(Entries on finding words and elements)
+===+

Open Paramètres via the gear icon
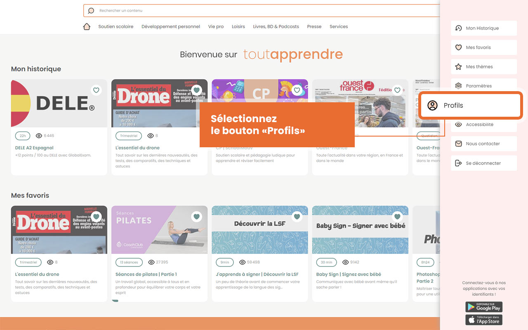This screenshot has height=330, width=528. tap(458, 86)
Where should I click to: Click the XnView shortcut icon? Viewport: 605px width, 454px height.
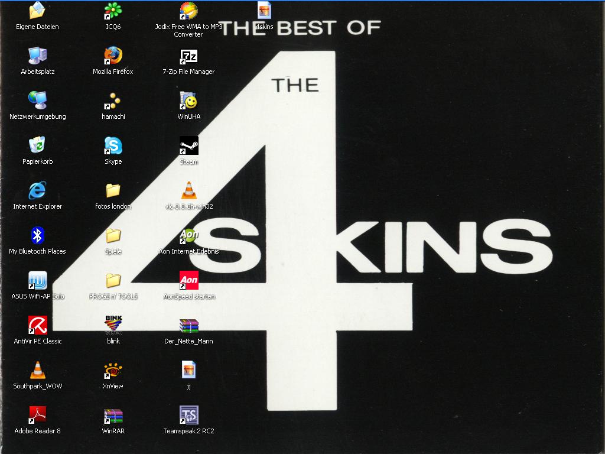click(x=113, y=371)
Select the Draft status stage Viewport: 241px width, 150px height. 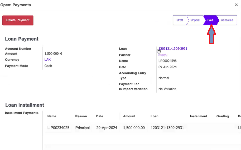180,20
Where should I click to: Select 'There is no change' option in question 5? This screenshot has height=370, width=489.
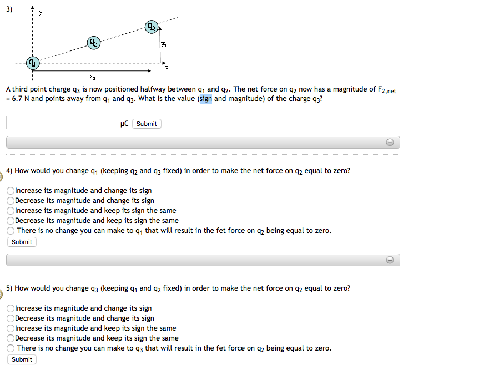[10, 348]
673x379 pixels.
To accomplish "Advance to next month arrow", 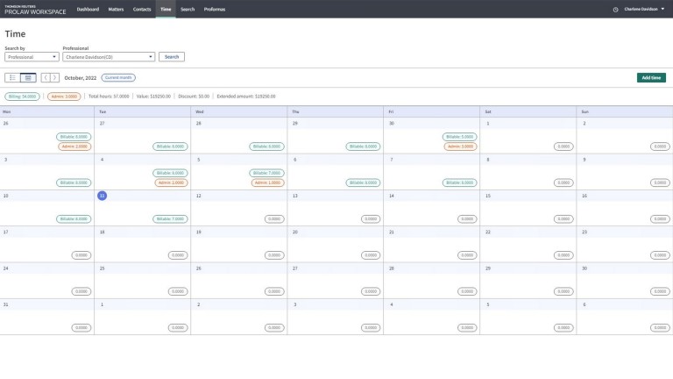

+===+

**DO THIS**
Copy out word for word the rows from the line that contains "673x379 pixels." through the end of the rows, leaving out the pictures.

**RESULT OF THIS TASK**
673x379 pixels.
To accomplish "Advance to next month arrow", 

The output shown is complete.